Ann Zaniewski, Detroit Free Press
A California-based nonprofit is planning to invest up to $1 million to bring a high-tech learning lab to the Coleman A. Young International Airport, where Detroit students and the public can get hands-on training in the hot field of drone technology.
The funding from Base 11 will renovate two hangar bays and outfit them with state-of-the-art equipment under a multiyear lease with the city.
Students from one high school in the Detroit Public Schools district will be able to take classes there, officials said. Base 11’s for-profit subsidy will also operate a business focused on unmanned aerial systems.
Details are still being finalized, but a launch is expected this fall.
The project comes amid rapid growth in the drone industry and calls from state officials for a stronger emphasis on career technical training in Michigan.
“It’s not just benefiting students. We’re creating the workforce of the future,” said Kevin Smith, former chief of staff to the emergency manager of DPS.
The program will initially involve students from Davis Aerospace Technical High School. The school once had a robust aviation maintenance program, but it lost its federal certification last year after a controversial relocation resulted in missing curriculum and supplies.
Base 11 has pledged to help the school get re-certified. It has also agreed to provide at least 100 Davis students with for-credit online and hands-on courses in drone flight and maintenance, as well as entrepreneurship in the fields of science, technology, engineering and math, or STEM.

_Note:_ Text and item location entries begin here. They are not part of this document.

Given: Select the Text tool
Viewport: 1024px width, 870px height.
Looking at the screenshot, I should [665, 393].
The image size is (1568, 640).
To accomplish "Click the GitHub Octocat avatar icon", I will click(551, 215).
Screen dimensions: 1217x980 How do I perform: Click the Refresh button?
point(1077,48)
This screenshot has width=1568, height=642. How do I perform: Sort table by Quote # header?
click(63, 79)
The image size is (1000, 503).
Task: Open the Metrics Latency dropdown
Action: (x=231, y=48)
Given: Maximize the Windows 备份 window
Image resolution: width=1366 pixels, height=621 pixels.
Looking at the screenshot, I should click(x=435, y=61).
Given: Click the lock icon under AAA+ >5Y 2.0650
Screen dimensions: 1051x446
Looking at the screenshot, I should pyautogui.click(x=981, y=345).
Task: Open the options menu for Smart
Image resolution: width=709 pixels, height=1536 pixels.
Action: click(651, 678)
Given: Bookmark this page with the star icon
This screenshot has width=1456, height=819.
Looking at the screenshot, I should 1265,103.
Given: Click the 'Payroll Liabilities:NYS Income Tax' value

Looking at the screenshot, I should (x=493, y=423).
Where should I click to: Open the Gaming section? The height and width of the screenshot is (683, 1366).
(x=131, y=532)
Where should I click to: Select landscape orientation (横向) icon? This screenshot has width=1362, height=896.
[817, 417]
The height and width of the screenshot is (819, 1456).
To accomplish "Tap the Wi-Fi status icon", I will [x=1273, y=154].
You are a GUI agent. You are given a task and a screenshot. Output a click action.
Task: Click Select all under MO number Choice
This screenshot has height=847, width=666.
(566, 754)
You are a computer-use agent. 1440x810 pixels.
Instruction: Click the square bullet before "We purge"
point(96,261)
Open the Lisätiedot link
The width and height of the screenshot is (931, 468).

Officials are developing a curriculum adapted from the courses Base 11 will offer this fall at a community college in California. They plan to seek approval from the Michigan Department of Education this summer.
The ultimate goal is to create a dual-enrollment program with a local college.
Meanwhile, Base 11’s for-profit subsidiary, called the Aerodrome, will operate out of the hangar, offering drone-related training to anyone who might find the devices useful, from firefighters and farmers to college professors and hobbyists. Costs will range from $2,000 per class to up to $14,000 for a full compliment of courses.